GIVEN INSTRUCTION
Rescale the part of the listing that starts with the line whose only words are "Milton Lee Olive Park (37, 187)" and runs through the end of the listing, both ends included. Rewrite each of those lines in full, with its request, and multiply every answer coordinate by 0.55, rounding to whole numbers with halves rounded up.

INPUT FOR THIS TASK
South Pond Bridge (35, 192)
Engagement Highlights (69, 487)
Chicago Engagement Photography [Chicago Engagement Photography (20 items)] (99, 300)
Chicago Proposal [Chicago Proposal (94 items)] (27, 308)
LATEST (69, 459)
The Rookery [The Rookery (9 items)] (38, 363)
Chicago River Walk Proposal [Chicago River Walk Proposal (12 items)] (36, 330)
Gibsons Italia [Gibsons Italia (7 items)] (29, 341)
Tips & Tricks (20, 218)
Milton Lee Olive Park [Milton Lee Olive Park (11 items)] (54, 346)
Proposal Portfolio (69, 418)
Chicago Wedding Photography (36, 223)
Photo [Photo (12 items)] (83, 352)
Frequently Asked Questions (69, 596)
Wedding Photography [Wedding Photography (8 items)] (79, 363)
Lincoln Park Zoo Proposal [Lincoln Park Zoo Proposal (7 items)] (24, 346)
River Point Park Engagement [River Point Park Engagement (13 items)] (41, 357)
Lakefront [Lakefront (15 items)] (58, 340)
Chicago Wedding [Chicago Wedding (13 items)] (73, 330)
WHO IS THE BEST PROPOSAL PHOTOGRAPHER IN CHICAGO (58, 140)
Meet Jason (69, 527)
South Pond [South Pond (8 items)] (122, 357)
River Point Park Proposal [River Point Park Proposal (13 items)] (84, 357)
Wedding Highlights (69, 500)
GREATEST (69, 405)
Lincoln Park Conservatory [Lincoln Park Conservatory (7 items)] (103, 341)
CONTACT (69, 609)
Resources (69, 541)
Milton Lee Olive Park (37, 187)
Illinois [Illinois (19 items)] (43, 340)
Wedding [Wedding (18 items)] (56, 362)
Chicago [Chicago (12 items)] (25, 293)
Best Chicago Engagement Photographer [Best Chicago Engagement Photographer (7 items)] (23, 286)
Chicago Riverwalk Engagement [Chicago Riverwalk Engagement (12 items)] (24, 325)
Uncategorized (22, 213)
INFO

EXERCISE SOLUTION
Milton Lee Olive Park (20, 103)
Illinois [Illinois (19 items)] (24, 187)
Wedding [Wedding (18 items)] (31, 199)
Chicago [Chicago (12 items)] (14, 161)
Best Chicago Engagement Photographer [Best Chicago Engagement Photographer (7 items)] (13, 157)
Chicago Riverwalk Engagement [Chicago Riverwalk Engagement (12 items)] (13, 179)
Uncategorized (12, 117)
INFO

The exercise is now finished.